**Supplied text**
━━━━

However, after the introduction of the Wheat-RYNet model, the model can still maintain a high detection performance even when the number of wheat leaf increases and the leaves are severely occluded. The confidence of the detected target is generally above 0.9, which is mainly due to the introduction of the ECA attention mechanism. The ECA mechanism effectively emphasizes the key feature channels related to wheat detection, while suppressing the interference of irrelevant background information, thereby improving the discrimination ability of the model. In addition, the adoption of the CIoU loss function further optimizes the regression process of the bounding box and ensures the accuracy and stability of the detection box. In summary, the Wheat-RYNet model significantly improves the wheat leaf detection ability in complex scenes by combining the ECA attention mechanism and the CIoU loss function, effectively reducing the occurrence of false detection, re-detection and missed detection, and providing strong support for the accurate extraction of wheat leaf phenotypic traits.

4.2 Ablation experiment

Studies have shown that YOLOv5 combines different backbone networks, such as CSPNet (Wang et al., 2020a), EfficientNet (Tan and Le, 2019), and different Neck networks, such as PANet (Liu et al., 2018), FPN (Lin et al., 2017), etc., to significantly improve its capabilities in image feature extraction and object detection. In this study, to enhance the detection accuracy and speed of YOLOv5, the Wheat-RYNet model is proposed, which uses the MobileOne network as the backbone and introduces the attention mechanism.

To fully and deeply verify the performance advantage of the Wheat-RYNet model in the target rotation detection task, we designed a set of ablation experiments. The experiment is divided into 4 groups, C1-C4, for training: C1 is the YOLOv5 model; C2 is the feature backbone network of the YOLOv5 model replaced with the Mobileone module; C3 is the ECA attention mechanism embedded in the neck network of the YOLOv5 model; C4 is the ECA attention mechanism embedded in the neck network of the YOLOv5 model, and the CIoU loss function is used. The experiment focuses on three modules: the MobileOne network, the ECA attention mechanism, and the CIoU loss function. The ablation experiment is carried out using the same wheat leaf dataset under the same experimental environment to clarify the specific contribution of each module to the overall performance of the model. The performance comparison results of the ablation experiment are shown in Table 3.

Table 3

Table 3. Performance comparison of Wheat-RYNet ablation experiment.

From the experimental results in Table 3, it can be seen that the YOLOv5 model (classification: C1) shows good performance in the wheat leaf detection task, with mAP and F1-score reaching 80.5% and 83.6%. To further improve the model in real-time processing, the MobileOne module is introduced into the backbone network of the model. As a result, the mAP and F1-score dropped by 0.75% and 0.72% respectively, but the accuracy loss was controlled within 1%, maintaining a high detection level. However, the introduction of the MobileOne module significantly improved the computational efficiency of the model, with the FPS increased by 40.5%, achieving a leap in running speed.

━━━━

**Given information**
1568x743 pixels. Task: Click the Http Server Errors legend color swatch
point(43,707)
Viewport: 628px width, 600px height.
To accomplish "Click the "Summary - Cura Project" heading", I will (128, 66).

━━━━

**Stated exercise**
Continue the passage on the Wheat-RYNet ablation experiment, starting after its last sentence. The material has no connection to the passage on wheat leaf detection.

**Response**
Furthermore, the ablation experiment results show that the model performance has been significantly improved by combining the MobileOne backbone network, with mAP and F1-score increased by 3.5% and 1.9% respectively. The experiment shows that the MobileOne module has a significant effect in optimizing computing resources and accelerating the computing process. In addition, the ECA attention module is introduced to model the long-range dependencies between channels through learnable one-dimensional convolution operations (Khotimah et al., 2022), thereby enhancing the feature expression of important channels and suppressing the influence of unimportant channels.

In terms of loss function, CIoU is selected to replace the traditional GIoU. CIoU comprehensively considers the overlap, center point distance and aspect ratio difference, and is more suitable for processing the variable shape, size and field distribution of wheat leaves. Experiments have shown that after using CIoU as the loss function, the mAP and F1-score of the model are improved by 3.4% and 2.5% respectively, significantly reducing false detection and missed detection, and improving detection accuracy and efficiency.

4.3 Limitations and prospects

4.3.1 Limitations

Although the “CropPhenoX” system leveraging YOLOv5 has achieved significant progress in wheat leaf detection and phenotypic traits extraction, substantial opportunities for enhancement remain in both system performance and functionality. Currently, the system’s exclusive reliance on RGB image data limits its capacity to integrate multimodal information, impeding comprehensive analysis of crop physiological states. Additionally, the absence of multi-user collaborative operation and cross-platform data sharing capabilities within the software platform restricts data exchange efficiency and collaborative productivity.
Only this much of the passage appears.